Stored data
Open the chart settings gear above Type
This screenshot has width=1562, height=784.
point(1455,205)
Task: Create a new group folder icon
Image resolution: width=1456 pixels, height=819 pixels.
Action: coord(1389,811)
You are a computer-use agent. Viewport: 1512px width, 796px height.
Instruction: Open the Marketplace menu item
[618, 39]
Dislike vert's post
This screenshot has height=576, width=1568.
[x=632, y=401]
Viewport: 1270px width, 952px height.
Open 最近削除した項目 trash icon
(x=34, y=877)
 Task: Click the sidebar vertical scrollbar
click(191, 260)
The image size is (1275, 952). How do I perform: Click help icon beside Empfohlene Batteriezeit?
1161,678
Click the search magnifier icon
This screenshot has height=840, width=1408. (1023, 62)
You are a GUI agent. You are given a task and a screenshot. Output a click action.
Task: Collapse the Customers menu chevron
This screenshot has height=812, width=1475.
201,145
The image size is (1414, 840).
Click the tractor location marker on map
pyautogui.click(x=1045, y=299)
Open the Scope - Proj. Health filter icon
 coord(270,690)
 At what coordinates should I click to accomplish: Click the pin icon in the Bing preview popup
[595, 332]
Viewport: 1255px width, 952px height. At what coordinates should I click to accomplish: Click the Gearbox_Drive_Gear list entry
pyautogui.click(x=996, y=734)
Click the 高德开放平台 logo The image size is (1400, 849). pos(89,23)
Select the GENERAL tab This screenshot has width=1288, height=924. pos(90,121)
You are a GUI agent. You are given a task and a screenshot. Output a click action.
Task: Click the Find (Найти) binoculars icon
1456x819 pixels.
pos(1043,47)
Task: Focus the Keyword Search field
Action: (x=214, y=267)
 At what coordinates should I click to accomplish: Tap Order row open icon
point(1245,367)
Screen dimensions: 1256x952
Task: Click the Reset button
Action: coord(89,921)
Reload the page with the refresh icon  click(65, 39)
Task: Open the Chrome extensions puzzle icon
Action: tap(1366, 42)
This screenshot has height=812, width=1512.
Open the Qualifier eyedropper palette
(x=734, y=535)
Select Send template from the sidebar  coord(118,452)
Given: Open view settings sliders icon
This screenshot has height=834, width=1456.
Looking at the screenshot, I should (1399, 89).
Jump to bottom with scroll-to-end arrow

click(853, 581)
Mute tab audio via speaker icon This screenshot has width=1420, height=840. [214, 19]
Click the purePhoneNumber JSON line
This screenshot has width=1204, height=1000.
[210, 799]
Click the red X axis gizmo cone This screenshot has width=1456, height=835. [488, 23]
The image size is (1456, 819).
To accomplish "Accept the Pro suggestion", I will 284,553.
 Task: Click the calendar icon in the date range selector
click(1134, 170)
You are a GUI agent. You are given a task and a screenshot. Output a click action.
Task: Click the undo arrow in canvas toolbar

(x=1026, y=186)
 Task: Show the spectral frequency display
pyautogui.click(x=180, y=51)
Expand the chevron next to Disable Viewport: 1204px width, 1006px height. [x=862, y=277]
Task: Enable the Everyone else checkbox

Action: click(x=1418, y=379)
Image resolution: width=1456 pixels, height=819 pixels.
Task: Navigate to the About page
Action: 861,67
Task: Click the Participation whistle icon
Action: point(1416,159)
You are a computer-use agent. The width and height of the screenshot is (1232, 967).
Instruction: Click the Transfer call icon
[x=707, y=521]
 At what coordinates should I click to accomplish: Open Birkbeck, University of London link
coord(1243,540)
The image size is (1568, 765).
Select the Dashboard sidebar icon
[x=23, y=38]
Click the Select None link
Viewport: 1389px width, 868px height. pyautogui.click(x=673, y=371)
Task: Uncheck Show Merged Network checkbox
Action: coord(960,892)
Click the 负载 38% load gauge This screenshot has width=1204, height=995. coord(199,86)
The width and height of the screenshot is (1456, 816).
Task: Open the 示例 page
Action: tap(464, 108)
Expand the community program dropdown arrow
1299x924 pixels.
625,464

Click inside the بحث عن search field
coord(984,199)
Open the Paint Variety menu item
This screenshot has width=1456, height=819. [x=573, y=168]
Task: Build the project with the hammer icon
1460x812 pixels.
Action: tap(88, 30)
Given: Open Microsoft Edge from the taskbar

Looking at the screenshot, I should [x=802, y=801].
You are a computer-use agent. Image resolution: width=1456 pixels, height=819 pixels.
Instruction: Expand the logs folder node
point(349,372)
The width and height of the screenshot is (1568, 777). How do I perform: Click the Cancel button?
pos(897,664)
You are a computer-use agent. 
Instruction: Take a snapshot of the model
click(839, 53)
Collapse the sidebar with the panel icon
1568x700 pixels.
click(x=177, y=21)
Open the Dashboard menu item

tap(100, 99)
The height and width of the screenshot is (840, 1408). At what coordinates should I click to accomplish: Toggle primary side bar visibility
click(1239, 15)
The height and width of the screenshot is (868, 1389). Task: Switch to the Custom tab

### TASK ITEM
From the entries, work out how many lines include the word "settings", answering with the number only.

### PROBLEM SOLUTION
2